Another mechanism underlying spl-TRs may be the relative position change of regulatory elements, such as branch site, in pre-mRNA. We noted that the spl-TR at NARS2, experimentally validated above (Supplemental Fig. S5C,D), lies between the 3′ splice site and branch sites of the regulated pseudoexon (Supplemental Fig. S4). The spl-TR, when expanded to six units, increases the distance from 35 to 49 bp, which exceeds a typical distance (19 to 37 bp), and reduced the efficiency of splicing the pseudoexon (Supplemental Fig. S4; Mercer et al. 2015). In silico mutagenesis of the six-unit allele using SpliceAI showed that mutations creating a branch site sequence TNA, except ones concurrently creating an acceptor motif AG, recovered the splicing efficiency (Supplemental Fig. S6A; Leman et al. 2020). These trends were irrespective of the repeat motif, GTTTTTT, because even random sequences (NNNNNNN) reduced the splicing efficiency, whereas those containing TNA recovered it (Supplemental Fig. S6B). Thus, in the regulatory machinery that SpliceAI learned, the NARS2 GTTTTTT repeat regulates splicing through lengthening the distance from the 3′ splice site to branch sites.

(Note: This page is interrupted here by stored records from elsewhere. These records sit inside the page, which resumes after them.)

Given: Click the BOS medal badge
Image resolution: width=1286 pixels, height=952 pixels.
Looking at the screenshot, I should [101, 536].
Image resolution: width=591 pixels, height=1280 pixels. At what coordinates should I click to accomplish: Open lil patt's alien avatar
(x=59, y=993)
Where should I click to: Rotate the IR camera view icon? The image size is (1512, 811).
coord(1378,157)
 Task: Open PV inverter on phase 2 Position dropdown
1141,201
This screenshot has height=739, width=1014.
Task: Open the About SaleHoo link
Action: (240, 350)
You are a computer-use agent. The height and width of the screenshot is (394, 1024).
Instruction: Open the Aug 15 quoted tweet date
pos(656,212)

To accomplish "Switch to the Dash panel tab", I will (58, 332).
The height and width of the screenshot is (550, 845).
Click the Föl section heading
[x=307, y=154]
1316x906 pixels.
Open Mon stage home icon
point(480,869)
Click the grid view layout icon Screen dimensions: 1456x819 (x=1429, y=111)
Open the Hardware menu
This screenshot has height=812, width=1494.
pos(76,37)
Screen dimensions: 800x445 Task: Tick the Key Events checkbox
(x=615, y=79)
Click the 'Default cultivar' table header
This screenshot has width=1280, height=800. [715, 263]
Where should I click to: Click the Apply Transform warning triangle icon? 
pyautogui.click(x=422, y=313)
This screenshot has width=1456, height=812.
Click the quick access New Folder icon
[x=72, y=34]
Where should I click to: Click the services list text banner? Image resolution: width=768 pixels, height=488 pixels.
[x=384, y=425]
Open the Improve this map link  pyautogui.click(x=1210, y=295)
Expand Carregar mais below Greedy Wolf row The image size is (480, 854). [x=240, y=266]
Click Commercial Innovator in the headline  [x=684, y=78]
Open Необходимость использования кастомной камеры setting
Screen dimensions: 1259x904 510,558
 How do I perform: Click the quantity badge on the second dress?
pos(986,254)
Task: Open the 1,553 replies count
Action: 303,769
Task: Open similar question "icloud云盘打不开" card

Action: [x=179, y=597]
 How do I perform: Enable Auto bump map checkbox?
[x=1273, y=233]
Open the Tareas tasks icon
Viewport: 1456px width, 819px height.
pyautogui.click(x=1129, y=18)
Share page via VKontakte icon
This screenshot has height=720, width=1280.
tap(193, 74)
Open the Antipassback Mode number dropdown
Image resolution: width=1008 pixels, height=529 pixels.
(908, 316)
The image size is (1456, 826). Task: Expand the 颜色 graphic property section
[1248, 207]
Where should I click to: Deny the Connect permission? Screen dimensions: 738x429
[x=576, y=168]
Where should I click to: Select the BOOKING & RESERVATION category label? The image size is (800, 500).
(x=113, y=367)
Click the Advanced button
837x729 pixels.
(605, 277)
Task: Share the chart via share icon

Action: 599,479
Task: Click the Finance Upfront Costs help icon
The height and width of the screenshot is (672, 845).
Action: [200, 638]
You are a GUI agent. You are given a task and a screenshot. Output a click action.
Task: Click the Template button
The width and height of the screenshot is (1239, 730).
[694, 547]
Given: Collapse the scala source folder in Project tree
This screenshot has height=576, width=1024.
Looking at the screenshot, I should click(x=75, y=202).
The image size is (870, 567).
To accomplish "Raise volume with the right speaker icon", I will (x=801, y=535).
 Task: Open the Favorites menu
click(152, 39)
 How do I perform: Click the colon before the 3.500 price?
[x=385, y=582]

Repeat expansion diseases relevant to spl-TRs
Leveraging our spl-TR catalog, we investigated whether TRs contribute to disease pathomechanisms via in-cis splicing alterations. We examined the overlap between our 9537 spl-TRs and 52 known loci responsible for repeat expansion diseases (Supplemental Table S7), and five of them overlapped (Supplemental Table S8). In three of these five, the spl-TR was located near the associated splicing, namely, within the spliced/removed intron or flanking exons: spinocerebellar ataxia (SCA) 6, SCA12, and myotonic dystrophy 1 (DM1).
SCA6 is caused by heterozygous expansion of the CAG repeat in the last exon of CACNA1A, which produces toxic proteins with a polyglutamine tract (Paulson et al. 2017). The repeat correlated with an intron (Chr 19: 13,208,054–13,208,755) usage in the cerebellum in our catalog (Q-value = 5 × 10−7 and nominal P = 2 × 10−11, Supplemental Table S8), where Purkinje cells are lost in patients. Besides, the repeat length was also correlated, to a similar degree, with another intron (Chr 19: 13,208,049–13,208,755) usage (nominal P = 1 × 10−9; significance threshold for all TR–splicing pairs of CACNA1A: 5.1 × 10−6), whereas not with the other event (Chr 19: 13,208,046–13,208,755) among the cluster (nominal P = 0.061) (Fig. 4A; Paulson et al. 2017). These three splicing patterns correspond to the isoforms conventionally named as MPI, MPII, and MPc (Watase et al. 2008). The CAG repeat, when longer, preferred MPI to MPc (Fig. 4A), which is in good agreement with findings in knock-in mouse models of SCA6 carrying 14, 30, or 84 CAG repeats at the humanized last exon of Cacna1a; reverse-transcription polymerase chain reaction, followed by subcloning and sequencing, of Purkinje cells revealed that the proportions of MPI and MPc isoforms significantly increased and decreased as a function of the repeat length, respectively (Fig. 4B; Watase et al. 2008). In addition, Ishikawa et al. also qualitatively observed the MPI predominance in multiple brain regions, including cerebellar cortex, of SCA6 patients by using similar experiments (Ishikawa et al. 1999). Because MPI, but not MPII and MPc, encodes the polyglutamine tract, the splicing alterations may contribute to the pathogenesis by increasing the proportion of the toxic MPI isoform (Ishikawa et al. 1999; Watase et al. 2008).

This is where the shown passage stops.